Since this forum already has discussions on fastest ascents and max descent speeds, it's natural to ask what are people's fastest times on descents. I don't want to encourage folks to go out and break bones in order to break records, I'm just curious about how quickly people descend the local climbs. The only time I seem to record is my descent on King's. My best time is 9 minutes flat from Sklyine to Greer.


----------



## kneejerk (Feb 2, 2007)

I have never timed the decents. I am a down hill junkie of sorts. I started riding road bikes just to go down the hills. I have taimed myself over the years (realizing the risks!) but, I am not afraid to let her fly when the feeling is right. Although I find the speeds relatively slow compared to some motorcycle road racing I have done, it is difficult to beat that satisfying feeling of cornering close to the limit on a road bicycle.


----------



## scottyperkins (Jun 18, 2007)

I have an 18% hill on my morning commute, and I've hit just a whisker under 60mph.

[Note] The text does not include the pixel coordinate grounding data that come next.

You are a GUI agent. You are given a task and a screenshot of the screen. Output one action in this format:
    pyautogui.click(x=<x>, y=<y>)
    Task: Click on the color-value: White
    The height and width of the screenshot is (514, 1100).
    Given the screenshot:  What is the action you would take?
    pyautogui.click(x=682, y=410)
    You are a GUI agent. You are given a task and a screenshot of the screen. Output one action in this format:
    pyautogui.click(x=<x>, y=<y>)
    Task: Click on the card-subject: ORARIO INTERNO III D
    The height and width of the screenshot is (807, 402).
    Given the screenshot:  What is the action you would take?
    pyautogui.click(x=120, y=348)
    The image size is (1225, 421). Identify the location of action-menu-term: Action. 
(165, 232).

I rode King's for the first time a few weeks ago and I was really impressed by the descending skills of a group that was up ahead of me. I'll have to go back and pull out my descent times from two of the other rides in the South Bay (Rt. 9 from Skyline and Mt. Hamilton Road). While I'm sure there are *many* better descenders on those routes I haven't been passed by any of 'em yet.


----------



## scottyperkins (Jun 18, 2007)

trainCatcher said:


> Since this forum already has discussions on fastest ascents and max descent speeds, it's natural to ask what are people's fastest times on descents. I don't want to encourage folks to go out and break bones in order to break records, I'm just curious about how quickly people descend the local climbs. The only time I seem to record is my descent on King's. My best time is 9 minutes flat from Sklyine to Greer.


I did 9:42 yesterday, my second time ever down that stretch. Looks like I'll have to try harder.


----------



## trainCatcher (Oct 19, 2005)

scottyperkins said:


> I did 9:42 yesterday, my second time ever down that stretch. Looks like I'll have to try harder.

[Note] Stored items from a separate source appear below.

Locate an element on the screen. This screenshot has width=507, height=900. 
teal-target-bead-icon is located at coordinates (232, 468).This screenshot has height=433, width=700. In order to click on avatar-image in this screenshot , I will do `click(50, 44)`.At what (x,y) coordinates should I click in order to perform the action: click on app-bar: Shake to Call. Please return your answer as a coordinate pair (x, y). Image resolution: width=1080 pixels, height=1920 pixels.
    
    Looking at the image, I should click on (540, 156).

Don't try too hard!  There are a few hard corners on Kings that sneak up on you and I've heard of experienced bikers going off the road on those parts.

I love the technical downhills, but I usually forgot to stop timing myself at the bottom. I'm looking forward to going Page Mill now that it's repaved. Though PM is not as pure of a descent test, from a timing perspective, due to the rollers at the top. Though, I do enjoy going down 84 from Skyline (in any direction), even though it's more of a one dimensional descent.


----------



## kneejerk (Feb 2, 2007)

East Highway 9 in Saratoga/San Jose: did it today, clocked 12:20 from top to bottom (stop sign to town), I had use of a truck 2/3 the way for drafting which helped get my max speed up to 48.3mph (I usually don't see more than 45mph on this hill), it was cold and I had a loose wind breaker on, Cateye gave me an average speed of 32.9mph., 6.99 miles,

I timed myself on the way up too, but that was nothing special


----------